Governor of Zhytomyr Oblast
- Incumbent
- Assumed office 8 August 2019
- President: Volodymyr Zelenskyy
- Prime Minister: Volodymyr Groysman Oleksiy Honcharuk Denys Shmygal
- Preceded by: Yaroslav Lahuta (Acting)

Personal details
- Born: 6 August 1973 (age 52) Sarny, Rivne Oblast, Ukrainian SSR, Soviet Union
- Party: Independent
- Education: Lutsk Pedagogical Institute Security Service Academy
- Occupation: Civil servant; politician;

= Vitaliy Bunechko =

Ukrainian politician

Vitaliy Ivanovych Bunechko (Віталій Іванович Бунечко; born 6 August 1973) is a Ukrainian civil servant and politician. He has served as the Governor of Zhytomyr Oblast since 2019.

== Biography ==
In 1995, he graduated from the Lutsk Pedagogical Institute.
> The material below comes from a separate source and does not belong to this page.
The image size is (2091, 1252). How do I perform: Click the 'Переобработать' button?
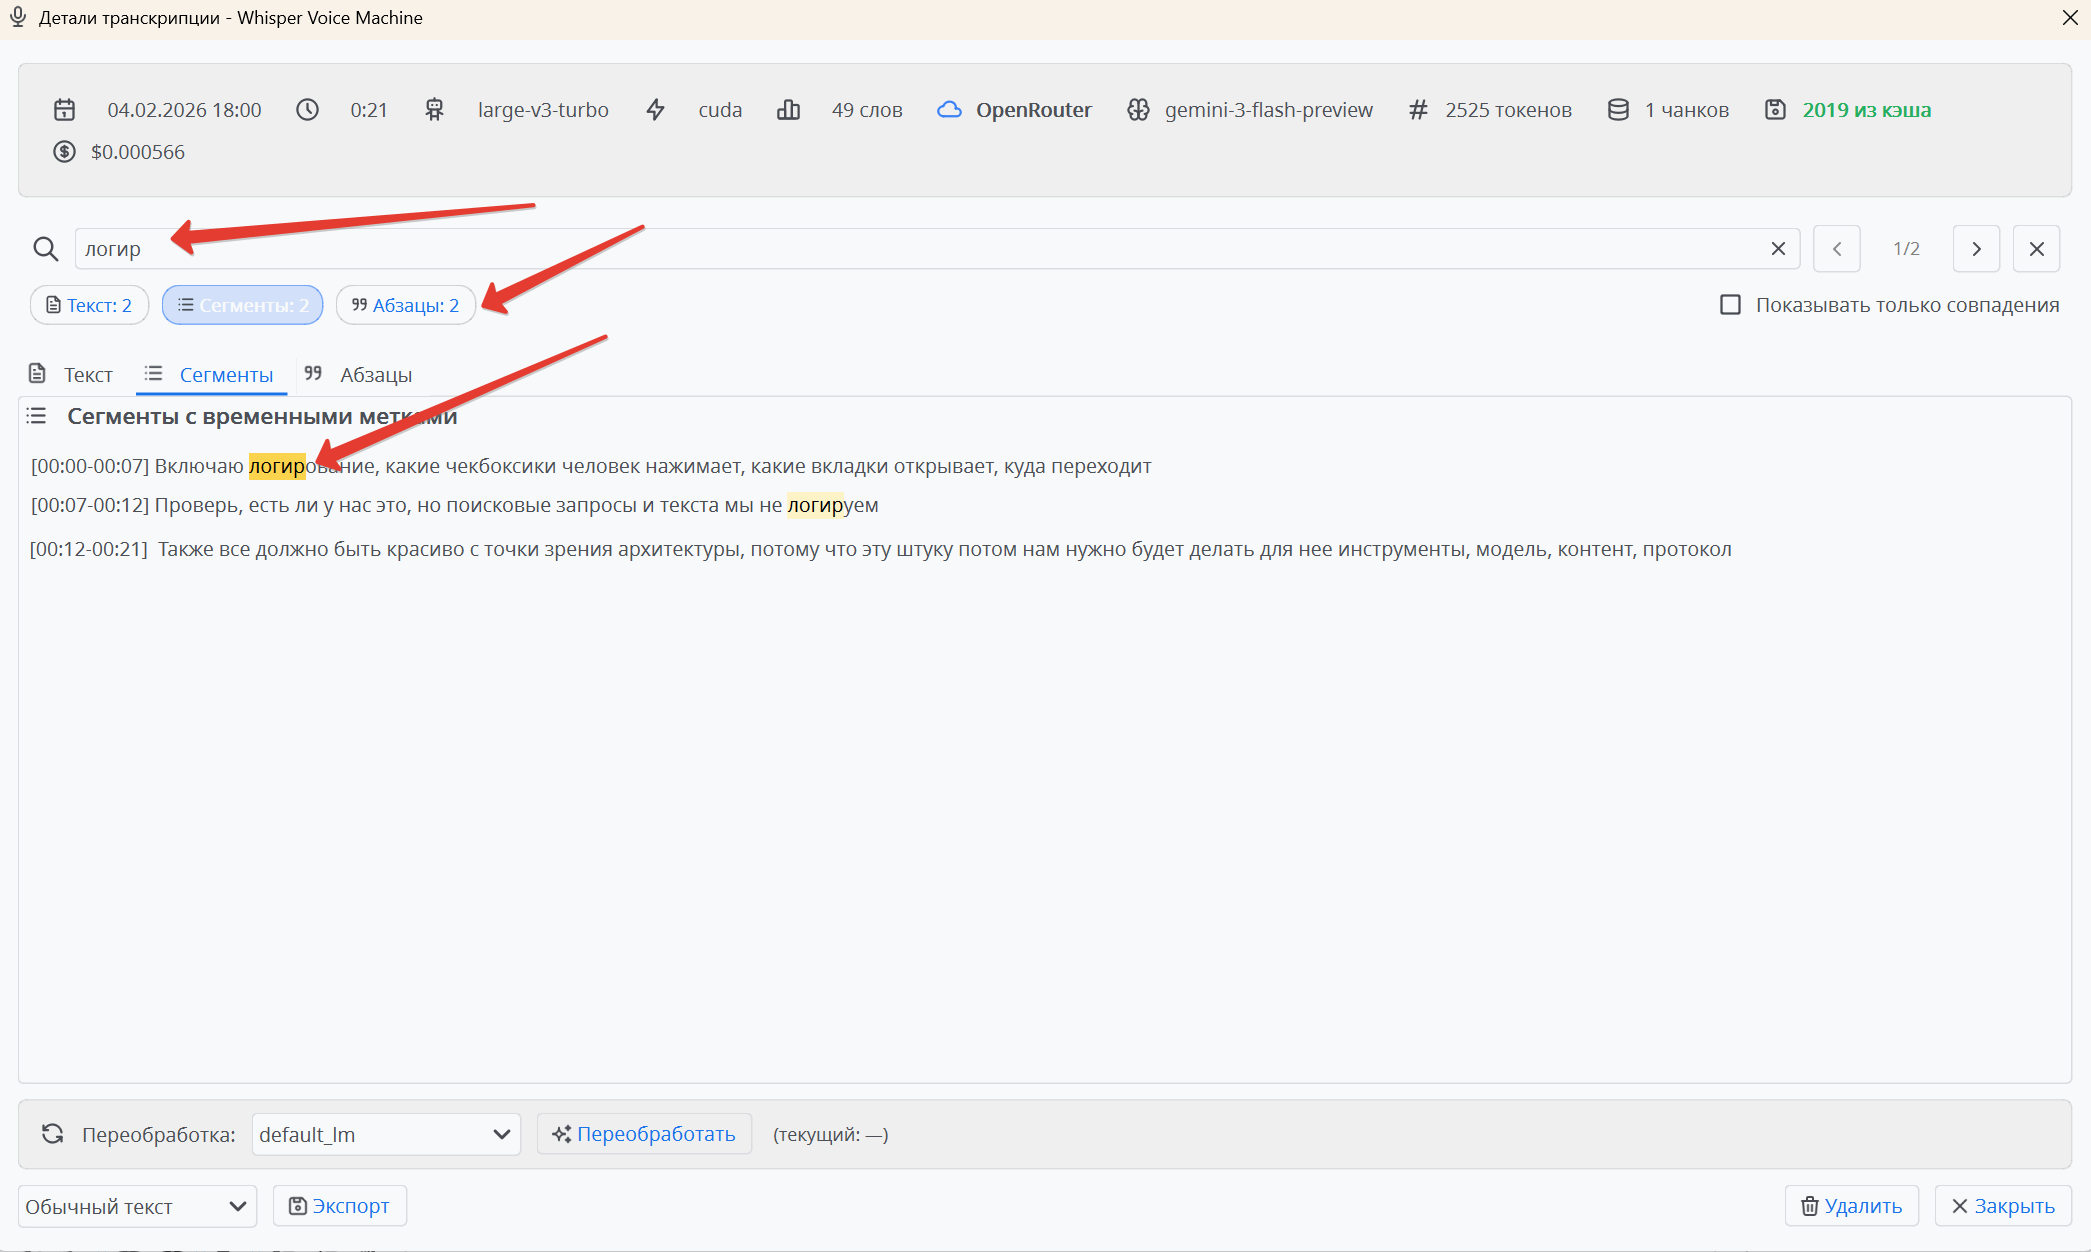click(644, 1134)
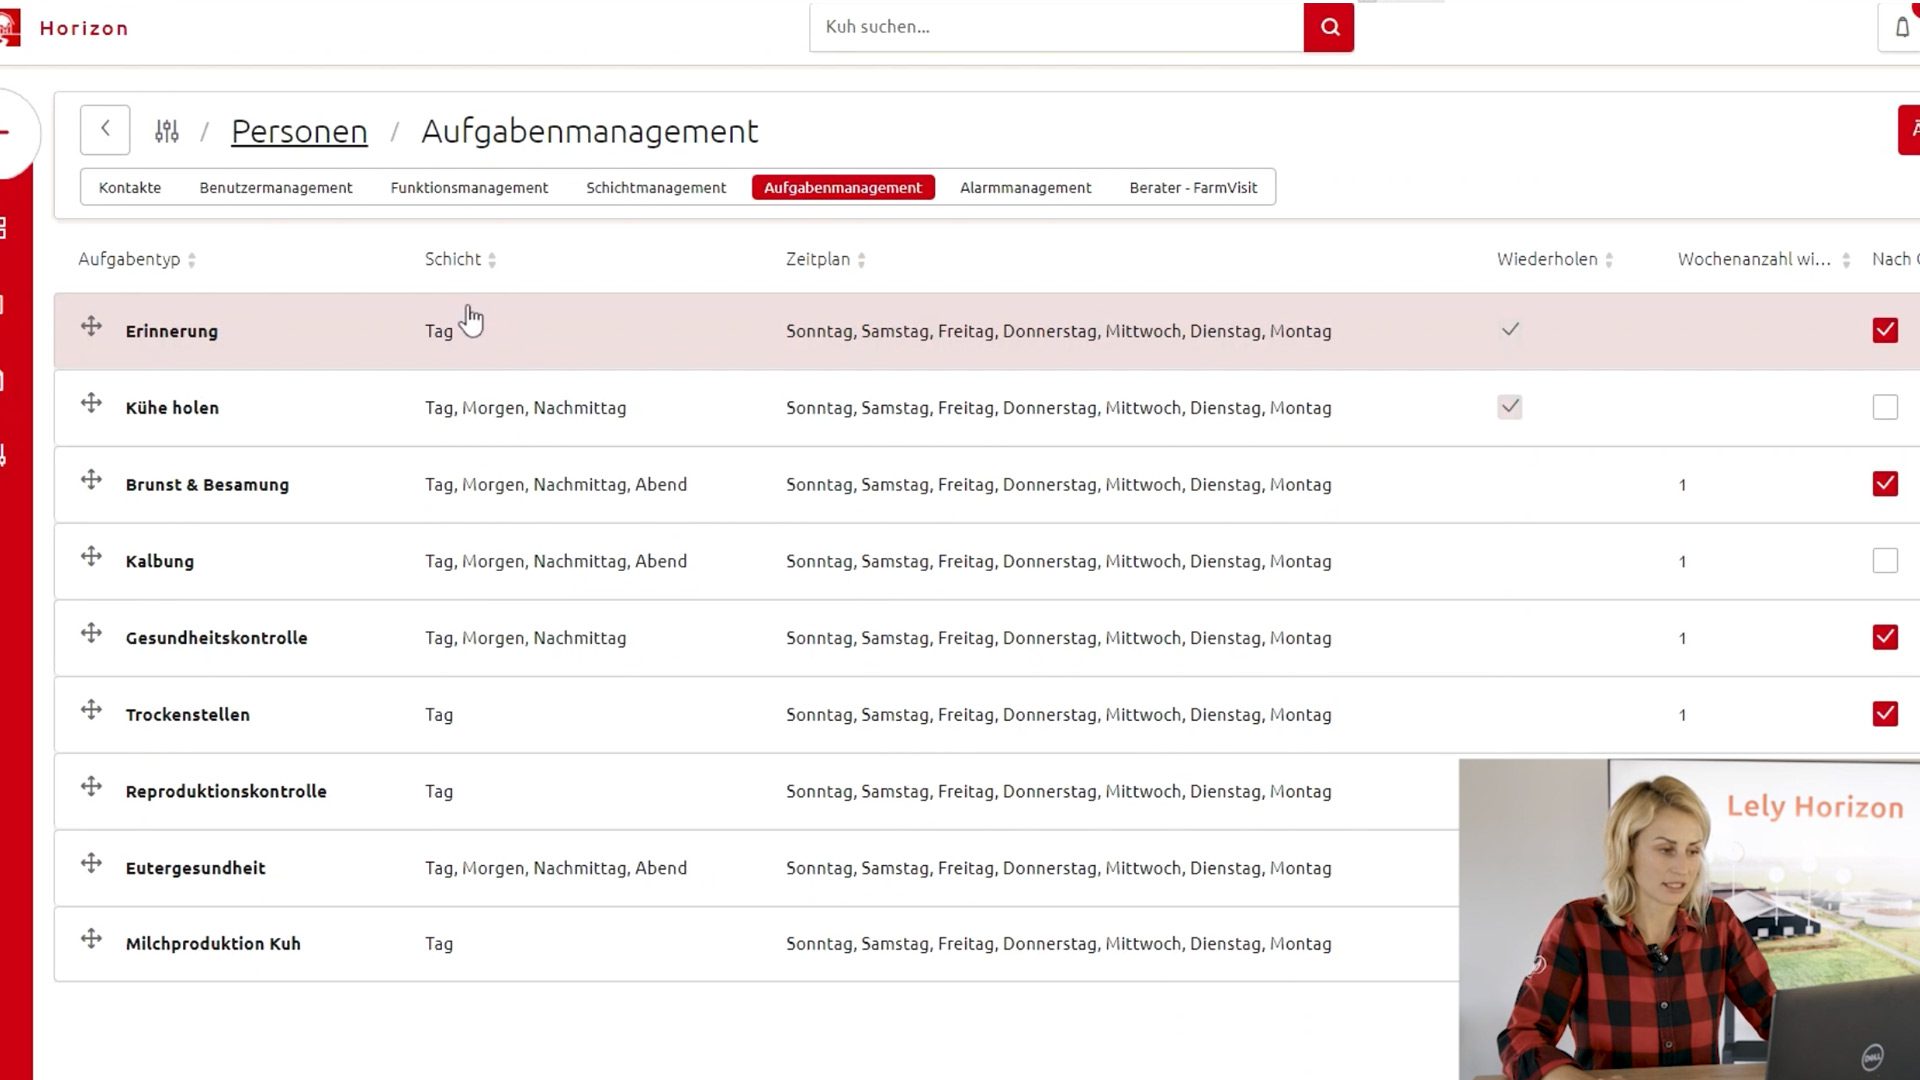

In 1997, he graduated from the Security Service Academy. Bunechko is a Candidate of Law Sciences.

From 1995 to 1996, he worked as a history teacher. From 1996 to 2018, Bunechko worked at the Security Service of Ukraine. He served in Mariupol, Donetsk Oblast.

== Awards ==
- Order of Bohdan Khmelnytsky, 3rd class (2022).